For the ex vivo experiment, microglia cells were plated at a density of 104 cells/100 µl in a 24-well dish in DMEM containing 10 % fetal bovine serum. Prior to cell treatment, the medium was replaced with fresh serum-free medium, followed by stimulation with LPS (0–100 ng/ml) in the absence or presence of the testing drug for 24 h at 37 °C, 5 % CO2. At the end of the incubation, the medium was collected and stored at −20 °C for subsequent analysis by ELISA.
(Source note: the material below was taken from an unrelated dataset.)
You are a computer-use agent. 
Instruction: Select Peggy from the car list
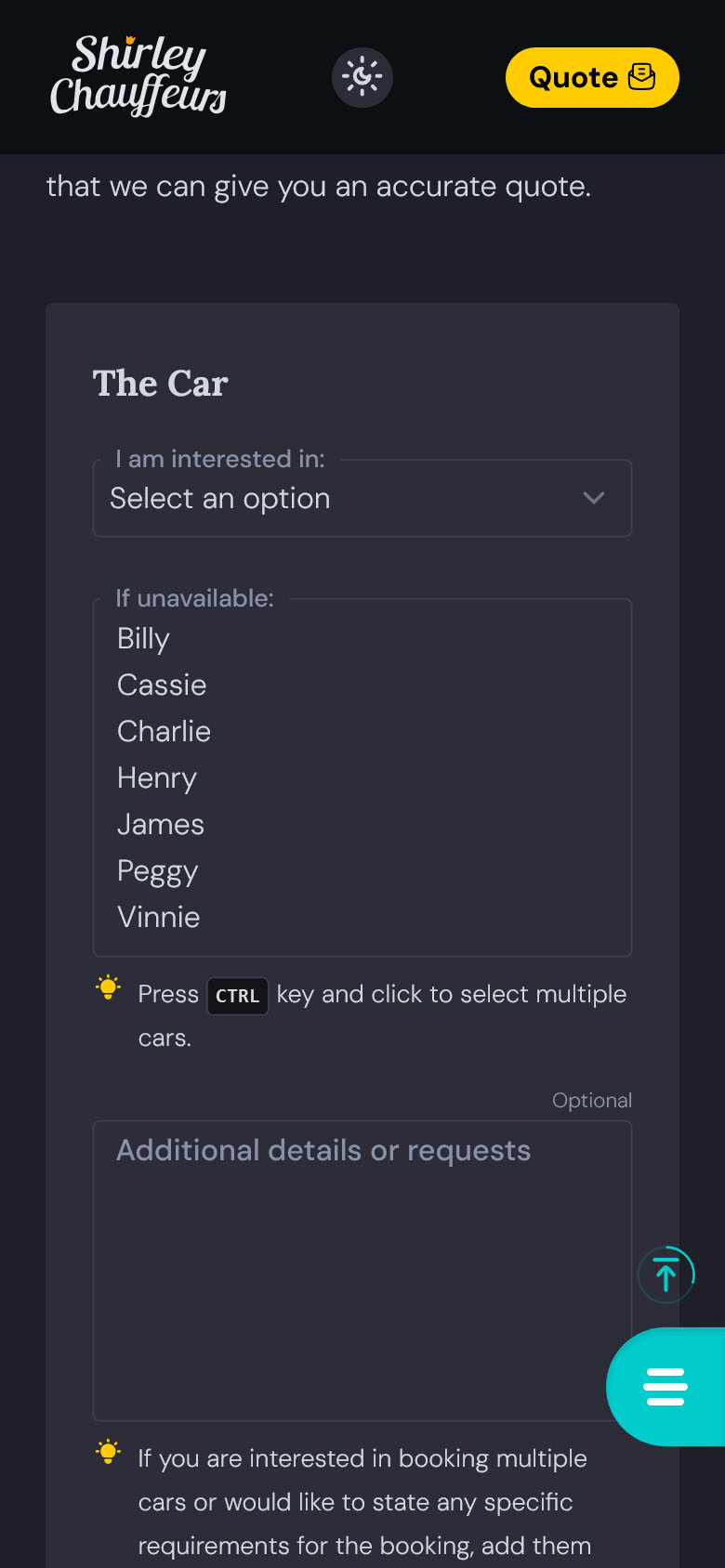tap(158, 871)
For quantification by ELISA, commercially available ELISA kits for measuring rat TNF-α (BioLegend, San Diego, CA, USA) and IL-1β (Thermo Scientific, Vernon Hills, IL, USA) were used according to the instructions provided by the manufacturer.
Statistical analysis
All data were expressed as the mean ± standard deviation (SD). For each dependent variable, group and/or other main effect(s) were tested with repeated-measures ANOVA. Whenever ANOVA indicated statistical significance in identifying a significant main effect, post hoc comparisons between the groups were performed in a pairwise manner by using the Wilcoxon–Mann–Whitney test with Bonferroni correction. Correlations between variables were analyzed using Spearman’s correlation test. All data were analyzed using the statistical software SPSS (version 11; SPSS Inc., Chicago, IL, USA), and p < 0.05 was considered statistically significant.
Results
Physiologic parameters
The open field tests conducted before randomization showed no difference in spontaneous locomotion between the groups, suggesting that baseline performance among them was comparable. Each treatment was well tolerated; all rats survived and body weight did not differ significantly between LPS-treated and control groups throughout the study. In addition, there was no statistically significant difference in MAP [main effect of group; F (4, 55) = 3.67, p = 0.76, Fig. 1a] or HR (main effect of group; F (4, 55) = 4.45, p = 0.69, Fig. 1b) between the groups. The arterial oxygen saturation was maintained at greater than 97 % in all groups at all times. DMED and MDZ produced comparable levels of sedation, both being almost exclusively grade 2. In satellite animals, LPS-induced SI was confirmed by transiently elevated serum levels of TNF-α (Fig. 2a) and IL-1β (Fig. 2b), which returned to baseline levels by 12 h following LPS injection. Furthermore, neither DMED nor MDZ had an effect on LPS-induced SI.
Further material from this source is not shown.